Work and Pensions Secretary Mel Stride suggested the unexpectedly fast drop in inflation would allow the Bank to ease interest rates sooner than planned.

UK inflation hit its lowest level for more than two years in November due to falling petrol prices, official figures show.

The Office for National Statistics (ONS) said the rate of Consumer Prices Index inflation fell to 3.9 per cent in November, down from 4.6 per cent in October, and the lowest level since September 2021.

Mr Stride told LBC Radio that the “rather better number than was anticipated” suggests inflation is “coming down a bit faster than many [economists] had imagined”.

“And I think this is really good news. I think this is a turning point. I think the economy will definitely start to benefit from this,” he said.

He added: “A greater decrease in inflation of course means that monetary policy might be loosened a little bit more quickly than it would otherwise be – in other words, interest rates coming down.

“Those are matters for the independent Bank of England, they are not for me to predict, but if inflation comes down faster than expected, then that does take some pressure off the Bank of England in terms of keeping interest rates higher, which of course in time and in turn feeds into mortgage rates.”

Last week the Bank indicated interest rates will remain high well into 2024, and might even need to increase again, might need to increase again to reduce inflation.

Governor Andrew Bailey confirmed the base rate would be held at 5.25 per cent for the third consecutive time – scuppering hopes that interest rates would fall in the new year.

i revealed millions more people are facing higher mortgage costs in 2024 with more than one in five fixed rate deals coming up for renewal next year.

Financial Conduct Authority (FCA) figures show at least 1.54 million fixed rate mortgage deals will expire over the course of 2024, leading to concern that the impact of high interest rates has not yet been felt.

Grant Fitzner, chief economist at the ONS, said inflation had fallen but “prices remain substantially above what they were before the invasion of Ukraine”.
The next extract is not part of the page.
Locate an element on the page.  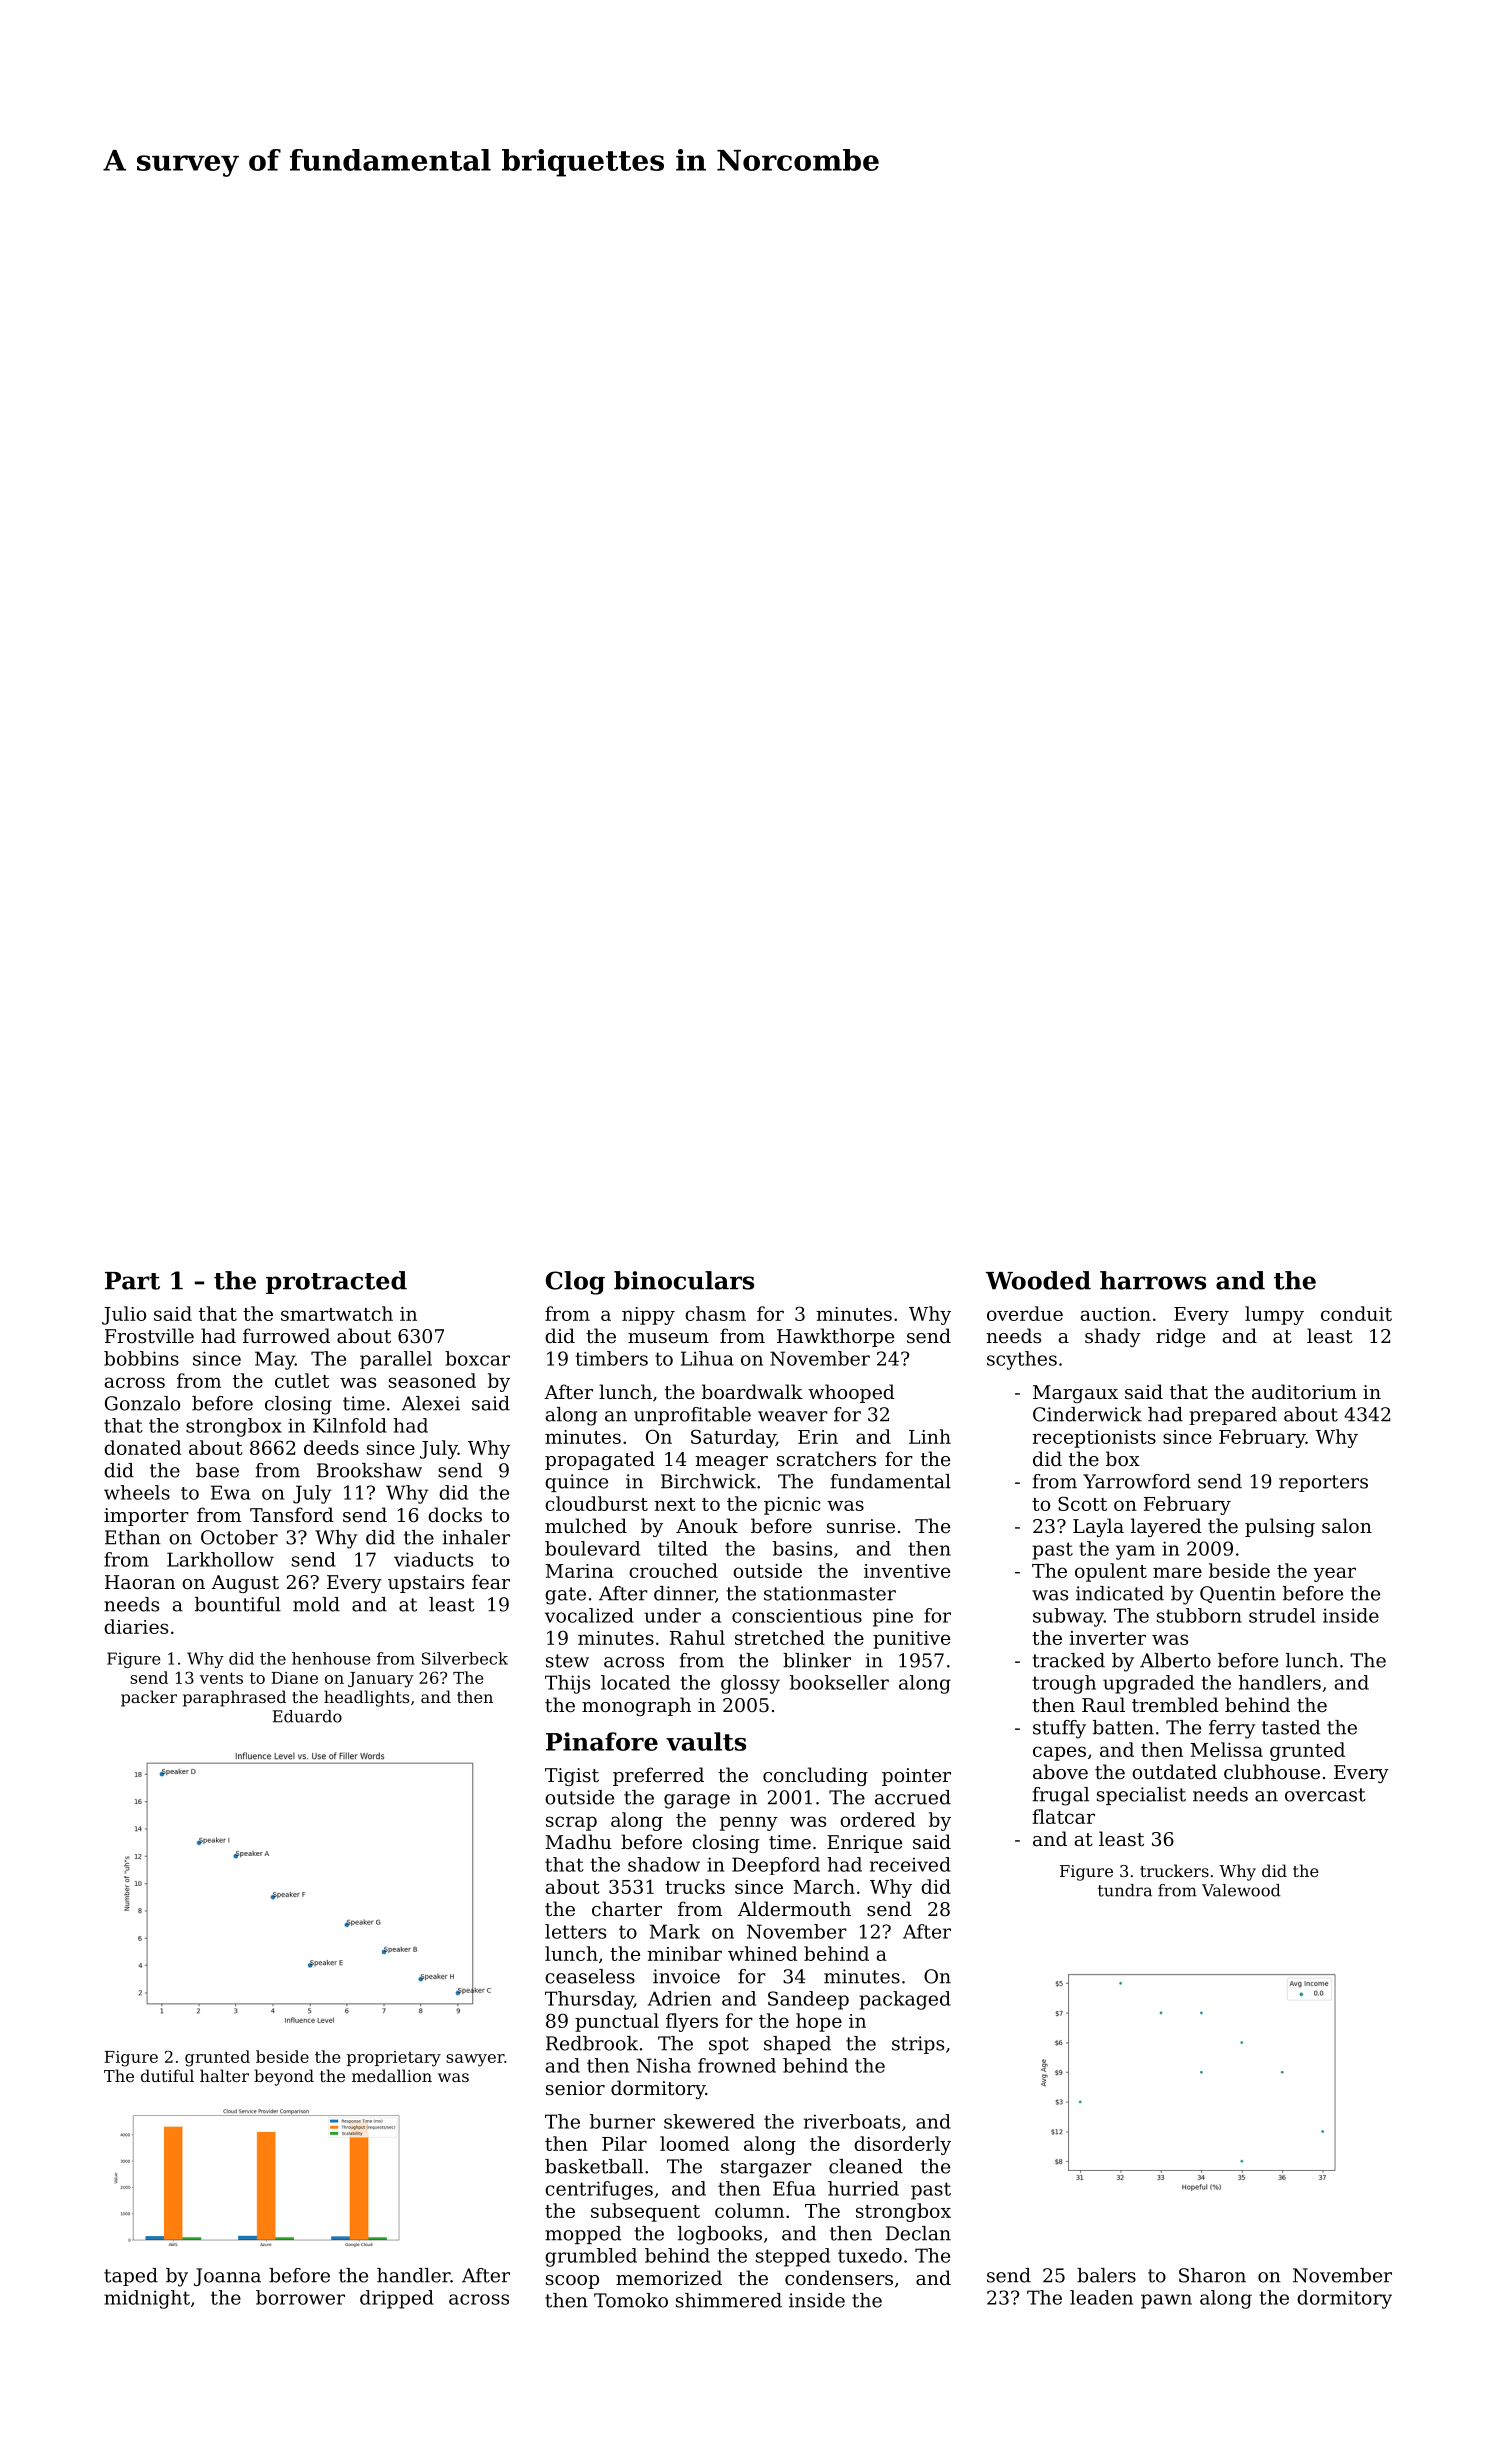
disorderly is located at coordinates (902, 2145).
“The biggest driver for this month’s fall was a decrease in fuel prices after an increase at the same time last year,” he said.

“Food prices also pulled down inflation, as they rose much more slowly than this time last year.

“There was also a price drop for a range of household goods and the cost of second-hand cars.”

The ONS confirmed that the Bank, which held interest rates at 5.25% last week, had not seen the most recent inflation figures before its latest decision.

Chancellor Jeremy Hunt claimed the UK was “back on the path to healthy, sustainable growth” after the big fall in inflation.

Mr Hunt said: “With inflation more than halved we are starting to remove inflationary pressures from the economy.

“Alongside the business tax cuts announced in the autumn statement, this means we are back on the path to healthy, sustainable growth.

“But many families are still struggling with high prices so we will continue to prioritise measures that help with cost-of-living pressures.”